On Thursday, the Supreme Court dismissed a pair of cases out of the state without ruling on the merits, finding they were “improvidently granted.” With the decision, the nation’s highest court dropped a hold on lower court orders that had allowed for emergency abortions, allowing for the orders to take effect.

“That will prevent Idaho from enforcing its abortion ban when the termination of a pregnancy is needed to prevent serious harms to a woman’s health,” Justice Elana Kagan wrote in a concurring opinion joined by Justices Sonia Sotomayor and Ketanji Brown Jackson.

The ruling will send the case back to lower courts for further proceedings.

After the fall of the Roe v. Wade decision in 2022 ended the constitutional right to abortion nationwide, Idaho barred people from getting the procedure unless it was necessary to prevent death. The federal government sued, arguing that the 1986 Emergency Medical Treatment and Labor Act (EMTALA) preempts state law and requires hospitals that receive Medicare to perform “necessary stabilizing treatment” like abortions when failing to do so would cause serious harm to a patient.

In a partially concurring and partially dissenting opinion, Jackson said she would not have dismissed the case.

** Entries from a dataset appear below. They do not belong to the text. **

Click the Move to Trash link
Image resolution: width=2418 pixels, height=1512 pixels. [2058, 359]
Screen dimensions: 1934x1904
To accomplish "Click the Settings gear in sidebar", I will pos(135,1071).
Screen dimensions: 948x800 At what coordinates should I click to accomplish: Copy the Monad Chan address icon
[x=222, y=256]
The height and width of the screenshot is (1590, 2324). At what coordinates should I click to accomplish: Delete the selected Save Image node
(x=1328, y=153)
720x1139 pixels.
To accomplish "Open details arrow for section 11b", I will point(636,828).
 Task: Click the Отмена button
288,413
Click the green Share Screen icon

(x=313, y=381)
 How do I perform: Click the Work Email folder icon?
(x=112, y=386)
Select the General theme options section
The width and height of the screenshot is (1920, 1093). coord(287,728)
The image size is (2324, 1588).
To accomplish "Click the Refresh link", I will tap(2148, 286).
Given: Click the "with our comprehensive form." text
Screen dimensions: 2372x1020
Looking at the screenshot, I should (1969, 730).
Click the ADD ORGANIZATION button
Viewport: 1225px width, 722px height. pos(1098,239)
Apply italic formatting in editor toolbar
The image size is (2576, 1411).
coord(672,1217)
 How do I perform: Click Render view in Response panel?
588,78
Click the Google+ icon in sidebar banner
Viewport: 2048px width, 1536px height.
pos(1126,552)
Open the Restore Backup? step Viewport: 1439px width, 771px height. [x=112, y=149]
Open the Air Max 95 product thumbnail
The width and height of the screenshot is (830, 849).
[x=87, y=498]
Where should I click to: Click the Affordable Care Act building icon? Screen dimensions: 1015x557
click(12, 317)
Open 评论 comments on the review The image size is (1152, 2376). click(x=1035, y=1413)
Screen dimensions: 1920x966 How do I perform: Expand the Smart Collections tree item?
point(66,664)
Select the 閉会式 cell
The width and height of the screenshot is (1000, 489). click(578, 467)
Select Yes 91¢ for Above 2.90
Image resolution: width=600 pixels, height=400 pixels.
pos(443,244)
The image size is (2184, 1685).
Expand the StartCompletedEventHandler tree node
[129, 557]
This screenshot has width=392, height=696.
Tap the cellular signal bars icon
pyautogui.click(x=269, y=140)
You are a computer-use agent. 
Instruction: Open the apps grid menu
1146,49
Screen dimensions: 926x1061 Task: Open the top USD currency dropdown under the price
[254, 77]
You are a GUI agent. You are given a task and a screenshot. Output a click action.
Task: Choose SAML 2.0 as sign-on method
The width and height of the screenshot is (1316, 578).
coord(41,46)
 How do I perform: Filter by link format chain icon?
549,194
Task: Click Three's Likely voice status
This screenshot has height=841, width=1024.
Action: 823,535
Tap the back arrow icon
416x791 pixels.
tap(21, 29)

“Today’s decision is not a victory for pregnant patients in Idaho. It is delay,” she said. While this Court dawdles and the country waits, pregnant people experiencing emergency medical conditions remain in a precarious position, as their doctors are kept in the dark about what the law requires.”

Justice Samuel Alito wrote in a dissenting opinion joined in part by Justices Clarence Thomas and Neil Gorsuch that the court “has simply lost the will to decide the easy but emotional and highly politicized question that the case presents.” He wrote that the EMTALA “unambiguously demands that Medicare-funded hospitals protect the health of both a pregnant woman and her ‘unborn child.’”

It was not immediately clear how closely the decision shared Thursday matched the one obtained by Bloomberg Law after it was posted online Wednesday.

Earlier this month, the Supreme Court unanimously dismissed a lawsuit challenging the Food and Drug Administration’s approval of the key abortion drug mifepristone.